Could you rewrite the part of the items below that opens with the line containing "Task: Click the DAYS column header" and closes with the line containing "Click the right", both lines included and nothing else, with each coordinate in the answers scaled by 2.2 and rounded to a whole number, halves rounding up?

#### RECORDS SUPPLIED:
□ □ □ □ □ □ □

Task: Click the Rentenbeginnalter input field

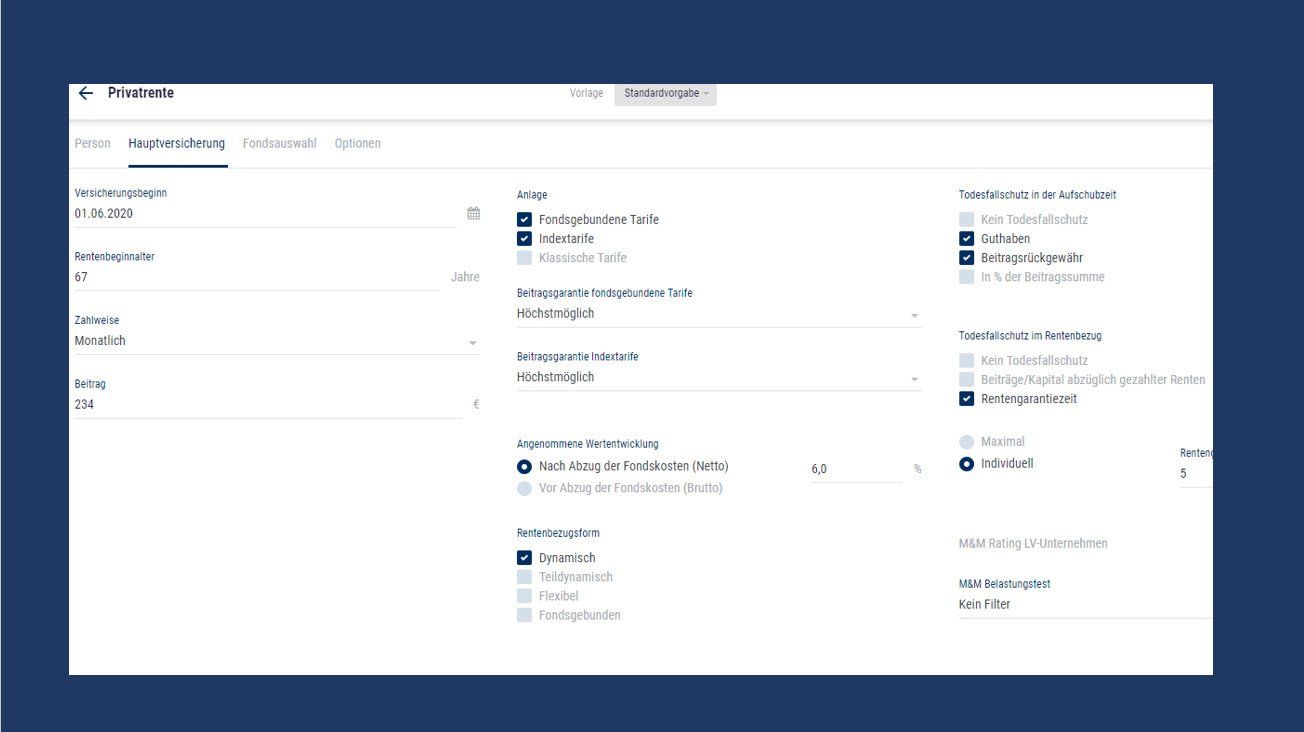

□ □ □ □ □ □ □

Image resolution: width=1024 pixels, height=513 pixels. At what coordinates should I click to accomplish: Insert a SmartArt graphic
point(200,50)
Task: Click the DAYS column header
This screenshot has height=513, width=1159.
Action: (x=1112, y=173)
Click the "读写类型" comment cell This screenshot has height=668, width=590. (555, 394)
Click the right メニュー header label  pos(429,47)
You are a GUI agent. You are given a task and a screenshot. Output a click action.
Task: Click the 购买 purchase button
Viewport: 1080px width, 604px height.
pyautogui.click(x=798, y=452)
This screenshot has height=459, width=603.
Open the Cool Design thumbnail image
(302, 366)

□ □ □ □ □ □ □

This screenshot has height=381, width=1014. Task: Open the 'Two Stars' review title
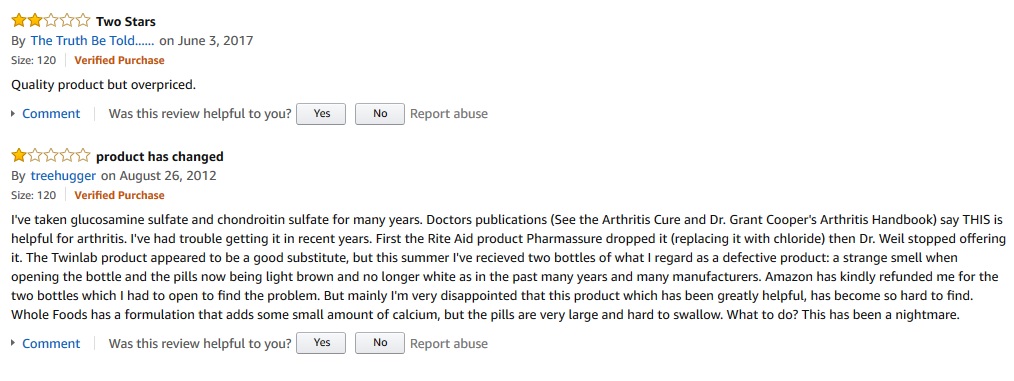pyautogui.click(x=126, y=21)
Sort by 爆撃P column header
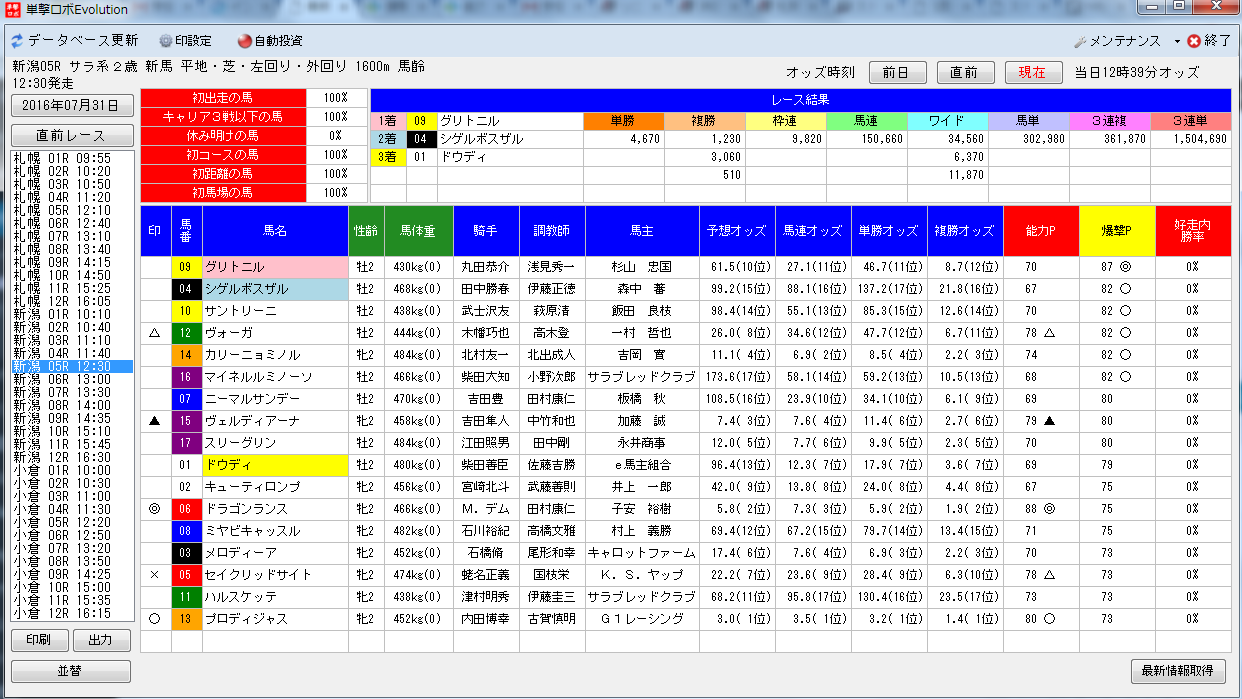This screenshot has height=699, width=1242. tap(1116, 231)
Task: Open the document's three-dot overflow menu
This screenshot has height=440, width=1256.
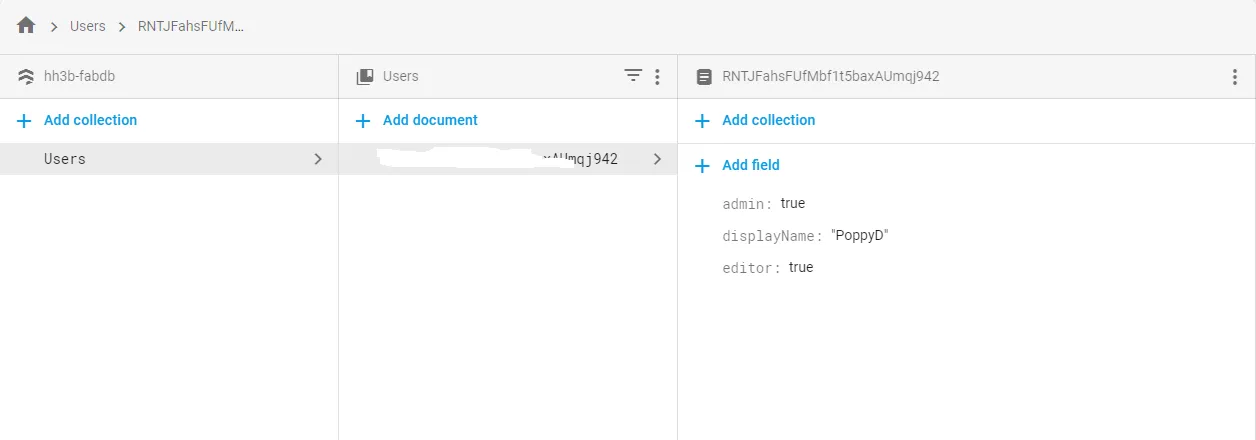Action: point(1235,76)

□ □ □ □ □ □ □

#### RESULT:
Task: Click the DAYS column header
This screenshot has height=513, width=1159.
Action: (x=2446, y=381)
Click the "读写类型" comment cell This screenshot has height=668, width=590. (1221, 867)
Click the right メニュー header label  pos(944,103)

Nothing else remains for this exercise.